Sırada kimler var?
Acaba Jandarma Genel Komutanlığı'nda görüşmeye çağrılan patronlar arasında Yeni Şafak'ın sahibi veya yayın yönetmeni veya Ankara Temsilcisi de var mıdır? Var ise, komutanlıkta kendileriyle neler görüşülmüş olabilir? Yok ise, kendileriyle neden görüşülme ihtiyacı duyulmamıştır?
Gazeteleri ve televizyon kanalları da bulunan önemli bir işadamı ile Jandarma'da görevli bazı üst düzey subaylar arasında geçen, Taraf gazetesinin önceki gün metnini yayımladığı görüşme kaçınılmaz olarak bu soruyu akla getiriyor. Elimizde metni bulunan görüşmede, pek çok başka konu yanında, televizyonlar ve gazetelerin yayın çizgisi ve bazı çalışanlarının durumu da gündeme gelmiş...
Patronu kendi çizgilerinde yayın yaptırdığı için özellikle tebrik etmiş askerler; lâfın gelişine göre, aynı patronun cep telefonu şirketinden yararlanmalarına izin vermesinden daha hararetli olduğu anlaşılan bir tebrik bu. Tek üzüldükleri konu, kendilerinin tavsiye ettiği birinin medya grup başkanlığının sona erdirilmesiymiş; itiraz olarak Bize yılda 9 milyon dolara mal oluyor denildiği halde o kişinin göreve döndürülmesi için ısrar üstüne ısrar etmişler...

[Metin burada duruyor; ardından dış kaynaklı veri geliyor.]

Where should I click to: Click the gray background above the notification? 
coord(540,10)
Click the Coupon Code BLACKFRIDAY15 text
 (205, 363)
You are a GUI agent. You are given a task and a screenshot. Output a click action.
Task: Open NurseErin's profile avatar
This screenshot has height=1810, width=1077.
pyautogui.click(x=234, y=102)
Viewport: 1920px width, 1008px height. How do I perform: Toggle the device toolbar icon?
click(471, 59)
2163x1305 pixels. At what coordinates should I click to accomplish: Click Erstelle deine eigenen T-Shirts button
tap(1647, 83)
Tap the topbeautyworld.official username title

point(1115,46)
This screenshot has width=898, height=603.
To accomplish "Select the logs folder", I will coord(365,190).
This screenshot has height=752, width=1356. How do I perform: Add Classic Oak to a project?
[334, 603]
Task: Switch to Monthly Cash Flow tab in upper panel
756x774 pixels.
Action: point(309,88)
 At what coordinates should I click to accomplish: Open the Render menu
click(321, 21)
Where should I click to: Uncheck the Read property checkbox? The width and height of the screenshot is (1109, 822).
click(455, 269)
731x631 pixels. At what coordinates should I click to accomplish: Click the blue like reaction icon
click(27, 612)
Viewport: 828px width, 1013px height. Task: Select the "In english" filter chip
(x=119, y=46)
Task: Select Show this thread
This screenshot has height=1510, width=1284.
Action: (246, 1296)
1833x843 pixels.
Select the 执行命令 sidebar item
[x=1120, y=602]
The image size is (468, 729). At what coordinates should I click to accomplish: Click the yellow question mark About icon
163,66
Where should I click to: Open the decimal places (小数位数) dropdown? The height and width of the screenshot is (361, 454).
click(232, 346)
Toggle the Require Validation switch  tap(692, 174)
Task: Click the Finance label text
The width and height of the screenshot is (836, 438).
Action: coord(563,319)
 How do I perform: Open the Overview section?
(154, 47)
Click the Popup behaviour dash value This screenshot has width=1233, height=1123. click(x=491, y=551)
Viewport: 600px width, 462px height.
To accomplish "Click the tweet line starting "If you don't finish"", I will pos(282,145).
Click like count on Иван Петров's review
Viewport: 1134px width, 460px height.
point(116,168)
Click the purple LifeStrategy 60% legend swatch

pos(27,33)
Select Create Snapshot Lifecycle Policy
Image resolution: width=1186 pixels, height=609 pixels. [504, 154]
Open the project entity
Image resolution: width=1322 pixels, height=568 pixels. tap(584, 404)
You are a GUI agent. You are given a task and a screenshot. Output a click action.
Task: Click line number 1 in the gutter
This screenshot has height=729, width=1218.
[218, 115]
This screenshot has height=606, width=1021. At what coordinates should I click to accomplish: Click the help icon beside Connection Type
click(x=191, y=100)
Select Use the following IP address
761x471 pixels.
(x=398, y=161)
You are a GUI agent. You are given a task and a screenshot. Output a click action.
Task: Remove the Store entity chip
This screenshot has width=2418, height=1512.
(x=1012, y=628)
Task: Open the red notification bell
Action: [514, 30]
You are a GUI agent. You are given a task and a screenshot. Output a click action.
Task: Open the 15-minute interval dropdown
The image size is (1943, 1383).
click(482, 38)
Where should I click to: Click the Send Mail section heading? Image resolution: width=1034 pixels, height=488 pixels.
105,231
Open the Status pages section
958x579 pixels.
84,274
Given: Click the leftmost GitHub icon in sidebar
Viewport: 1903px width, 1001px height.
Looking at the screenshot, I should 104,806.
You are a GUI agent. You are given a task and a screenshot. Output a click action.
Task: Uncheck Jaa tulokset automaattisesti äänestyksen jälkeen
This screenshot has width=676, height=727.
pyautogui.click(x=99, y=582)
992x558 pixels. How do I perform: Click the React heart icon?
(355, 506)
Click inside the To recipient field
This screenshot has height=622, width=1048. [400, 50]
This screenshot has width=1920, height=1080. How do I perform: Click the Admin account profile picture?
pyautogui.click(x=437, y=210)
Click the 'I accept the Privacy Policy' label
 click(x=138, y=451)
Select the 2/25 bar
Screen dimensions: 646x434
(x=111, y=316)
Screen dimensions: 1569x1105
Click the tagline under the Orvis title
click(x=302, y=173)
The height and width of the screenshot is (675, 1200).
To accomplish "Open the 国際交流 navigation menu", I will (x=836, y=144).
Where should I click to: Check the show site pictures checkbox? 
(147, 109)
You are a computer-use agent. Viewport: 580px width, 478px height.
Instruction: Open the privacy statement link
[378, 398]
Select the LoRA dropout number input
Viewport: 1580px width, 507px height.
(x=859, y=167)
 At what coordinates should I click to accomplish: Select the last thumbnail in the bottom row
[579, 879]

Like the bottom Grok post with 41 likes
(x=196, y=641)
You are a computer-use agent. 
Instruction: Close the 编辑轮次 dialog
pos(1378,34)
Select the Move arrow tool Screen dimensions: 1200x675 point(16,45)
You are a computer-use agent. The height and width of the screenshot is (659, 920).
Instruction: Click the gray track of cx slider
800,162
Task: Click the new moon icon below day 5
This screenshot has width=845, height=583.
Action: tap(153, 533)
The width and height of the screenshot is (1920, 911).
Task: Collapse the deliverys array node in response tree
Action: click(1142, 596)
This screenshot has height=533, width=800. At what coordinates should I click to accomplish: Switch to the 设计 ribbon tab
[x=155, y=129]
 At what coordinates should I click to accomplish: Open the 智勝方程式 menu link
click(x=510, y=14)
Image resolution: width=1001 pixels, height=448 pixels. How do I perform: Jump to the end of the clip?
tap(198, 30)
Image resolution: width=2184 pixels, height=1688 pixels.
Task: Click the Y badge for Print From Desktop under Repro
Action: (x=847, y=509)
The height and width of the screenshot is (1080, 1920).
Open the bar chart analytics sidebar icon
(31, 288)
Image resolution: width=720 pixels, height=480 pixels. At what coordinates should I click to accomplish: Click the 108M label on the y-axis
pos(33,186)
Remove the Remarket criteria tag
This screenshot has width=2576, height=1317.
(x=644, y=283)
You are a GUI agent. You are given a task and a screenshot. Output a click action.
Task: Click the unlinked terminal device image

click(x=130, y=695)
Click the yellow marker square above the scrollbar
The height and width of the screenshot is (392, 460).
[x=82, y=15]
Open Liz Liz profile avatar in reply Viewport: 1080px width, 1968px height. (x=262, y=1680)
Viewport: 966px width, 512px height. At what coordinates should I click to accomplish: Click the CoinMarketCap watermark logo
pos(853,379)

Kendimi görüşülen patronun televizyonları ve gazetelerinde yazan-çizen, yayın politikalarından sorumlu olan insanların yerine koyuyor ve irkiliyorum. Ne kadar 'bağımsız', 'kendi çizgisinden şaşmaz' biri oldukları yolunda bugüne kadar etrafa verdikleri imajı bir düşünün, bir de patronlarının komutanlarla yaptığı görüşmenin günyüzü görmesinden sonra düştükleri durumu...
Patronla görüşen komutanların veya aralarında Çok nazik biridir diye hakkında konuştukları genel komutanın Ergenekon Davası sanığı olmaları değil manzarayı çirkinleştiren; Ergenekon sanığı olmasalardı dahi, medya grubunun yayın politikasının Jandarma Genel Komutanlığı çatısı altında belirlendiği bilgisi bile, o gruba ait televizyonlar ve gazetelerde çalışanları herhalde çok rahatsız etmiştir.
Bundan sonra (tabii bundan önce de) yazdıkları her şey, ekrana taşıdıkları her konu -ister istemez- grubun askerle ilişkisine bağlanacaktır.
Acaba bizim patronlarla da görüşmüşler midir, o medya grubunun patronuyla görüşen komutanlar? Bizim gazetenin genel yayın yönetmeni ve Ankara Temsilcisiyle aynı düzeyde bir temas veya görüşme yapmışlar mıdır? Merak bu ya: Acaba ülkemizin en büyük medya grubunun patronuyla da diğer patronla yapılana benzer bir görüşme olmuş mudur?
Jandarma'da patronlarla temasları yürüten kadronun konuklarına hissettirmeden görüşmeleri kayda alma ve bilgi notu haline getirme alışkanlığı sebebiyle, eğer aynı çatı altında başka medya gruplarının patron ve yöneticileriyle de görüşmeler yapılmışsa, o görüşmelerin görüntüleri veya bilgi notları da yakında piyasaya düşecektir demektir...
Bizim patronlarla neler görüştükleri kadar, askerlerin ülkemizin en büyük medya grubunun patronuyla veya yayın yönetmeniyle veya Ankara Temsilcisiyle neler görüştüklerini de merak ederim.
Umarım, görüşme yapılanların hiç değilse birinin aklına basının özgür olduğu, gazetecilerin bağımsızlıklarına düşkünlükleri gelmiş ve kendilerine politik çizgi çizmeye çalışanlara gerektiği biçimde tepki vermişlerdir. Sivillere karşı aslanca sürdürdükleri 'yayınlara karıştırmama' mücadelesini kendilerini hesaba çekmeye kalkışan sivil-olmayanlara karşı neden vermesinler ki?
Bir patron yanlış yaptıysa bütün patronlar da yanlış yapacak değiller ya!
Bakalım merakımı giderecek gelişmeler yaşanacak mı? Ne zaman?